Noninvasive Screening for Elevated LVEDP and Health Status in Outpatients at Risk for Heart Failure
Omar Cantu-Martinez, Andrew A. Girard, Weiwei Jin, Derek Rinderknecht, Thomas Cheek, John A. Spertus

TL;DR
A noninvasive test for elevated heart pressure in at-risk outpatients reveals many have significant heart failure symptoms, suggesting earlier detection could improve outcomes.
Contribution
The study introduces a noninvasive LVEDP screening method combined with health status assessment to identify heart failure in high-risk outpatients.
Findings
Nearly 40% of patients at risk for heart failure had elevated LVEDP.
Over two-thirds of patients with elevated LVEDP reported significant health status impairment.

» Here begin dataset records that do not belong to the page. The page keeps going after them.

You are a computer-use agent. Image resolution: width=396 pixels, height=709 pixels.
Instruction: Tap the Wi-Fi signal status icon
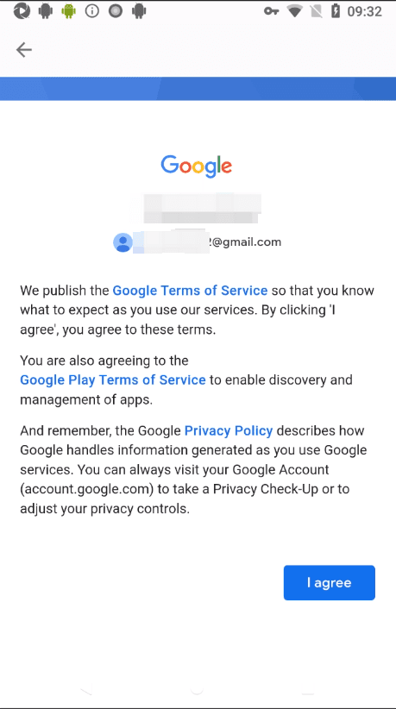tap(295, 11)
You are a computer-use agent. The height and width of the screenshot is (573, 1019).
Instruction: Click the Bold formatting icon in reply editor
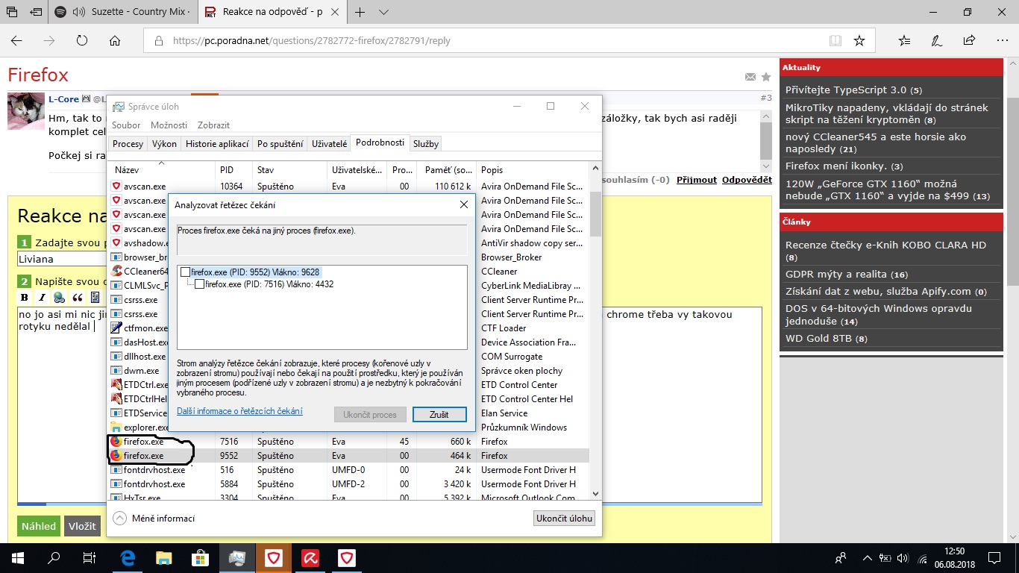pyautogui.click(x=25, y=297)
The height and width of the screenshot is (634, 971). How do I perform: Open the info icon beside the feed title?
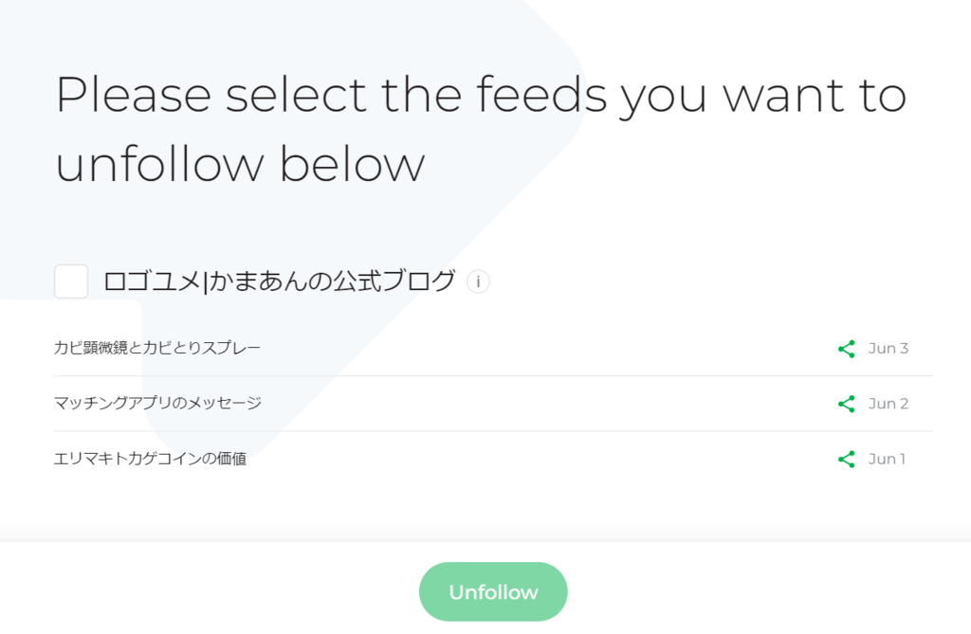click(478, 281)
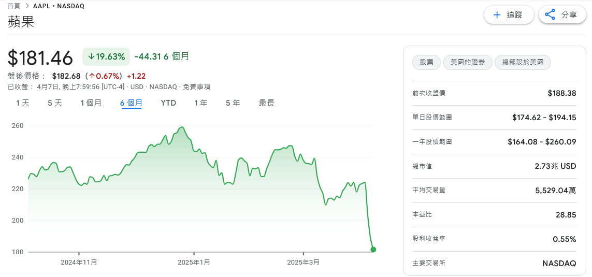Switch chart to 1 個月 range
This screenshot has height=277, width=592.
[x=91, y=103]
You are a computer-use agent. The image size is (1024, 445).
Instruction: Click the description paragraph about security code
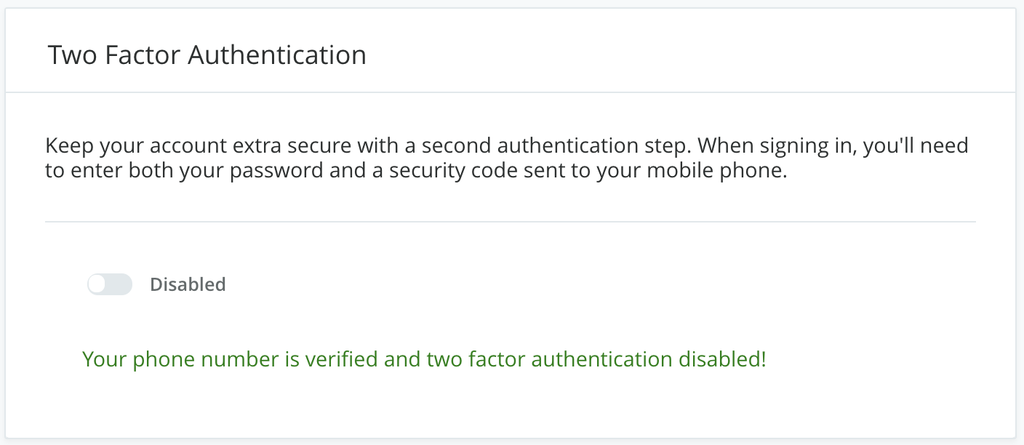506,159
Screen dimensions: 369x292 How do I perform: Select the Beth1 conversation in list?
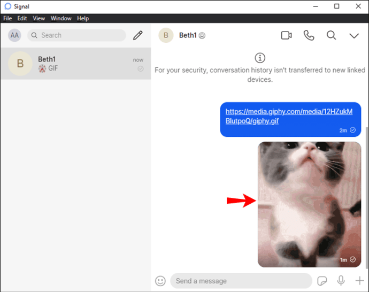(75, 64)
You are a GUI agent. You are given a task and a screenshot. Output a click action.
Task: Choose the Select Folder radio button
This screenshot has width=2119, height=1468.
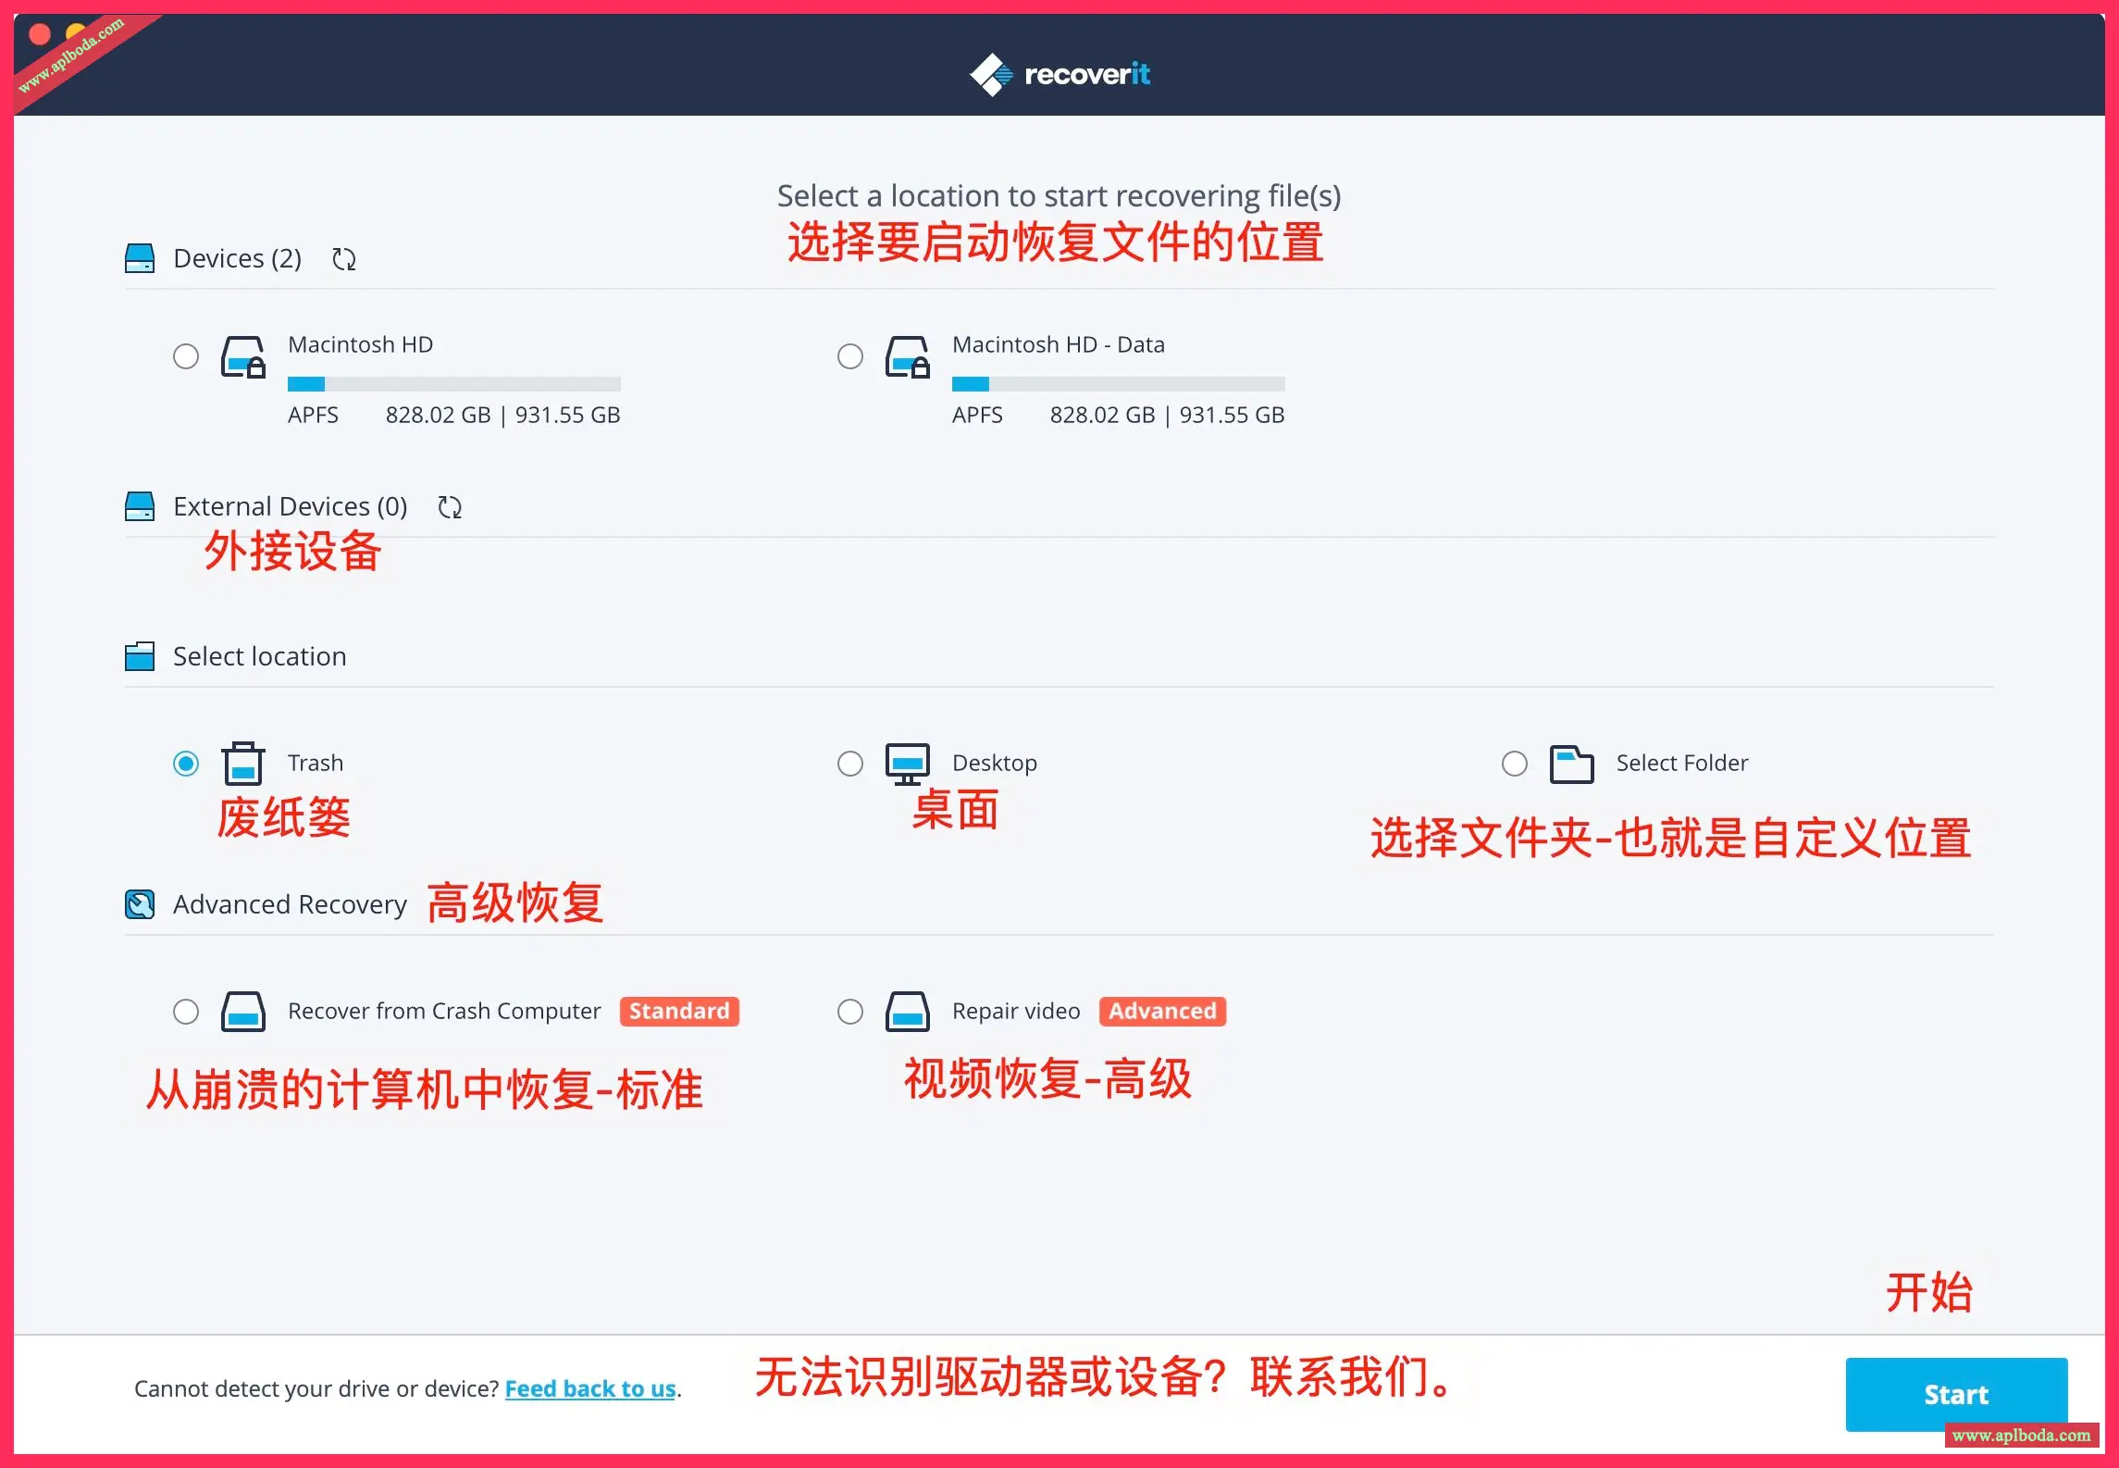point(1515,764)
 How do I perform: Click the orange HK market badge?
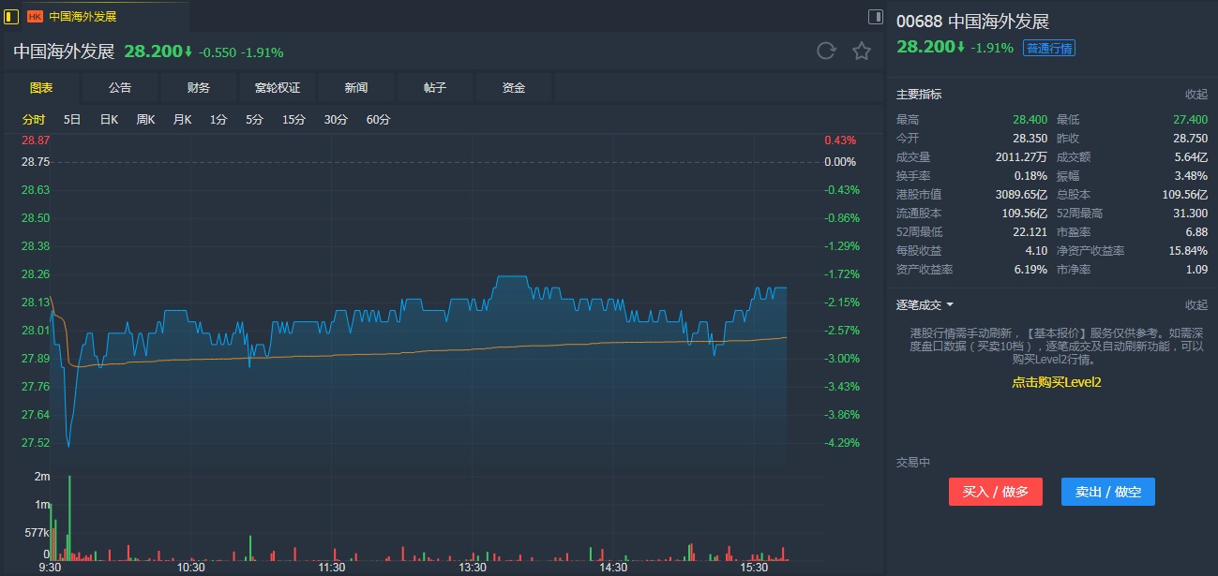point(36,17)
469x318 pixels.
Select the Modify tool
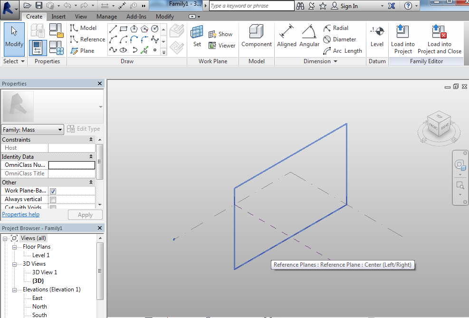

Older patients, women, and those with CKD were more likely to have elevated LVEDP.
Abstract
Heart failure (HF) is frequently underrecognized in primary care due to nonspecific symptoms, resulting in many patients presenting with severely compromised health status (symptoms, function, and quality of life) at the time of diagnosis. The purpose of this study was to evaluate the diagnostic yield of screening outpatients at risk for HF using a noninvasive assessment of left ventricular end-diastolic pressure (LVEDP) and describe the health status of patients identified with elevated LVEDP. A convenience sample of adults with diabetes mellitus, chronic kidney disease (CKD), or suspected HF were screened at 3 primary care clinics using the Vivio System to identify patients with LVEDP >18 mm Hg (positive screening). Among patients with a positive screening result, health status was assessed using the Kansas City Cardiomyopathy Questionnaire Overall Summary (KCCQ-OS) score. Among…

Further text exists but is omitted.